Czy samoobsługowe banki zastąpią tradycyjne oddziały i pracujących tam ludzi?
W Polsce pojawiło się już kilka samoobsługowych oddziałów bankowych. Czy to oznacza, że pracownicy tradycyjnych oddziałów placówek finansowych muszą pakować manatki i szukać nowej pracy? Portal gospodarka.polskieradio.pl zapytał o to Andrzeja Lecha, prezesa zarządu Fundacji Warszawski Instytut Bankowości?
2014-07-30, 14:23
Posłuchaj
Takie miejsca wyposażone są w kamerkę internetową – dzięki której, za pomocą wideokonferencji można połączyć się z konsultantem. Znajdują się w nich również ekrany dotykowe, czytniki biometryczne, czujniki zbliżeniowe i skanery dowodów osobistych. Wszystko to ma usprawnić załatwianie formalności w banku - wykluczając bezpośredni kontakt z konsultantem.
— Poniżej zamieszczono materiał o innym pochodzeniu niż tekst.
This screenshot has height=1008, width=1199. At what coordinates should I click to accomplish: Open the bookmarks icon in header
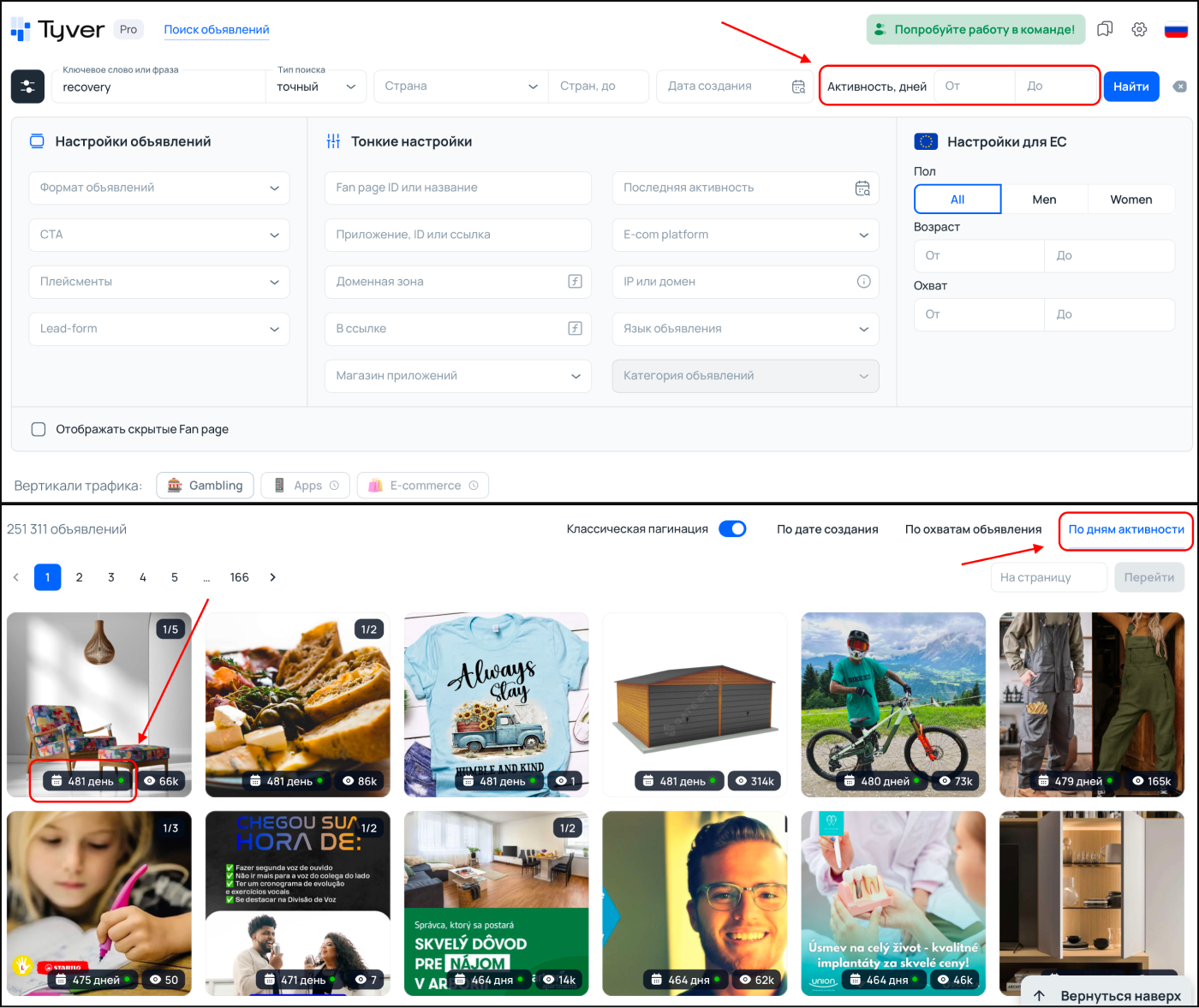1105,29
– O tego typu placówkach nie należy mówić jak o innych formach kompletnego banku – uważa Andrzej Lech. Jego zdaniem, jest to nowa forma uprawiania bankowości, która ma sens i przyszłość jako emanacja postępu technologicznego. Większość prostych usług bankowych już ma charakter samoobsługowy i realizowana jest bez fizycznego kontaktu z bankiem – np. przy korzystaniu z komputera, czy smartfona.
Na pewno czekają nas redukcje personelu oddziałów bankowych
Do tych czynności ludzi potrzeba coraz mniej i ten proces będzie postępował. Redukcja pracowników w placówkach bankowych jest zrozumiała. Oddziałów też może ubywać.
REKLAMA
– Bankowość jednak zawsze będzie uprawiana przez ludzi – dodaje Lech. Jeżeli uświadomimy sobie, że polega ona na wykorzystywaniu powierzonych przez nas pieniędzy i pożyczeniu nam pieniędzy – bo to są jej najistotniejsze elementy – to z tym zawsze wiąże się ryzyko oraz odpowiedzialność za pieniądze. Jeżeli tak podchodzimy do bankowości, to wszystkie codzienne sprawy może za nas załatwiać automat, ściana w galerii handlowej, czy komputery.
– Natomiast tam, gdzie się ma rozstrzygać kwestia, dlaczego czujemy się związani z danym bankiem i dlaczego konkretny bank obdarzyliśmy zaufaniem – to jest sytuacja, kiedy ludzie muszą się kontaktować ze sobą. Automat może być tylko elementem wspomagającym – ale nie zastępuje istoty tego, co się między bankiem a klientem dzieje. -Myślę, że nie grozi sytuacja, w której zniknął placówki bankowe – dodaje prezes Fundacji.